**Source records:**
• • •
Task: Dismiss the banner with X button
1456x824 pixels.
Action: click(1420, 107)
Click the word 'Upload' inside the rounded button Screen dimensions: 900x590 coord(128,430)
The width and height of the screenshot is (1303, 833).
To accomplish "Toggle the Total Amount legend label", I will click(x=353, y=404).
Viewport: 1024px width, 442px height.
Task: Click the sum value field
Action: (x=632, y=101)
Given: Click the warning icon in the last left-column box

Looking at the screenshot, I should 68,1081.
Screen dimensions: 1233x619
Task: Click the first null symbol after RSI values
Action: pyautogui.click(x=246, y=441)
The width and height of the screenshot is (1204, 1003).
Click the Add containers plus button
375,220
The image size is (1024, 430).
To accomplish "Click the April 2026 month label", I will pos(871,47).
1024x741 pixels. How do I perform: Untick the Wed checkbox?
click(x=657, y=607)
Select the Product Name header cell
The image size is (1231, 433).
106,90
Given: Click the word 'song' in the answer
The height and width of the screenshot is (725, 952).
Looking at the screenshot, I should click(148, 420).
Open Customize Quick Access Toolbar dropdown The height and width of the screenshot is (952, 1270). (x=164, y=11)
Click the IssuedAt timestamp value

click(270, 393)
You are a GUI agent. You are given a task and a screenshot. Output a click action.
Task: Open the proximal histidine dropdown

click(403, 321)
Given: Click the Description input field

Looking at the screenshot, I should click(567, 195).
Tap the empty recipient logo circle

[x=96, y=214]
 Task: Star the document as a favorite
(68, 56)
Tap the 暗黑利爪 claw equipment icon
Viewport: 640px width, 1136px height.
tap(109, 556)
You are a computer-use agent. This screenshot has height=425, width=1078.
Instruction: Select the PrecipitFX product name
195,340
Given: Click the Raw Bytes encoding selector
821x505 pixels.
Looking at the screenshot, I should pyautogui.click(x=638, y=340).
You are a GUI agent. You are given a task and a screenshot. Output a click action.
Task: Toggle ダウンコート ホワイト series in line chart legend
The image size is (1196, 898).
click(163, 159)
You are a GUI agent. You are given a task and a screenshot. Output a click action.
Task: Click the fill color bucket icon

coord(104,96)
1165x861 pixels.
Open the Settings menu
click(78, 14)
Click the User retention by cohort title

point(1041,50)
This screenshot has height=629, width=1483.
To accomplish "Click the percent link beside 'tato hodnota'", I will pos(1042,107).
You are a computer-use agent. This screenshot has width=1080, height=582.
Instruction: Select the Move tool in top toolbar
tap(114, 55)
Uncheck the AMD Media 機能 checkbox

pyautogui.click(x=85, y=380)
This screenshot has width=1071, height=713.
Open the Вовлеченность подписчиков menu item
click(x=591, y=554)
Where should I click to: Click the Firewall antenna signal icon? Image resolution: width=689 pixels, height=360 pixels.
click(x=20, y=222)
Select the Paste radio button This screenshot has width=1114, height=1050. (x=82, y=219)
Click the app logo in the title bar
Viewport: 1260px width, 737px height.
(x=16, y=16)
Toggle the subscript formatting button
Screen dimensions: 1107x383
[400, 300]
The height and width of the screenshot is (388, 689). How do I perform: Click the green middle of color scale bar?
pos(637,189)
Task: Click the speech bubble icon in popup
• • •
**Problem to work on:** Copy the entries exactly as they appear.

**Answer to this problem:**
Task: Dismiss the banner with X button
1456x824 pixels.
Action: click(1420, 107)
Click the word 'Upload' inside the rounded button Screen dimensions: 900x590 coord(128,430)
The width and height of the screenshot is (1303, 833).
To accomplish "Toggle the Total Amount legend label", I will click(x=353, y=404).
Viewport: 1024px width, 442px height.
Task: Click the sum value field
Action: (x=632, y=101)
Given: Click the warning icon in the last left-column box

Looking at the screenshot, I should 68,1081.
Screen dimensions: 1233x619
Task: Click the first null symbol after RSI values
Action: pyautogui.click(x=246, y=441)
The width and height of the screenshot is (1204, 1003).
Click the Add containers plus button
375,220
The image size is (1024, 430).
To accomplish "Click the April 2026 month label", I will pos(871,47).
1024x741 pixels. How do I perform: Untick the Wed checkbox?
click(x=657, y=607)
Select the Product Name header cell
The image size is (1231, 433).
106,90
Given: Click the word 'song' in the answer
The height and width of the screenshot is (725, 952).
Looking at the screenshot, I should click(148, 420).
Open Customize Quick Access Toolbar dropdown The height and width of the screenshot is (952, 1270). (x=164, y=11)
Click the IssuedAt timestamp value

click(270, 393)
You are a GUI agent. You are given a task and a screenshot. Output a click action.
Task: Open the proximal histidine dropdown

click(403, 321)
Given: Click the Description input field

Looking at the screenshot, I should click(567, 195).
Tap the empty recipient logo circle

[x=96, y=214]
 Task: Star the document as a favorite
(68, 56)
Tap the 暗黑利爪 claw equipment icon
Viewport: 640px width, 1136px height.
tap(109, 556)
You are a computer-use agent. This screenshot has height=425, width=1078.
Instruction: Select the PrecipitFX product name
195,340
Given: Click the Raw Bytes encoding selector
821x505 pixels.
Looking at the screenshot, I should pyautogui.click(x=638, y=340).
You are a GUI agent. You are given a task and a screenshot. Output a click action.
Task: Toggle ダウンコート ホワイト series in line chart legend
The image size is (1196, 898).
click(163, 159)
You are a GUI agent. You are given a task and a screenshot. Output a click action.
Task: Click the fill color bucket icon

coord(104,96)
1165x861 pixels.
Open the Settings menu
click(78, 14)
Click the User retention by cohort title

point(1041,50)
This screenshot has height=629, width=1483.
To accomplish "Click the percent link beside 'tato hodnota'", I will pos(1042,107).
You are a computer-use agent. This screenshot has width=1080, height=582.
Instruction: Select the Move tool in top toolbar
tap(114, 55)
Uncheck the AMD Media 機能 checkbox

pyautogui.click(x=85, y=380)
This screenshot has width=1071, height=713.
Open the Вовлеченность подписчиков menu item
click(x=591, y=554)
Where should I click to: Click the Firewall antenna signal icon? Image resolution: width=689 pixels, height=360 pixels.
click(x=20, y=222)
Select the Paste radio button This screenshot has width=1114, height=1050. (x=82, y=219)
Click the app logo in the title bar
Viewport: 1260px width, 737px height.
(x=16, y=16)
Toggle the subscript formatting button
Screen dimensions: 1107x383
[400, 300]
The height and width of the screenshot is (388, 689). How do I perform: Click the green middle of color scale bar?
pos(637,189)
Task: Click the speech bubble icon in popup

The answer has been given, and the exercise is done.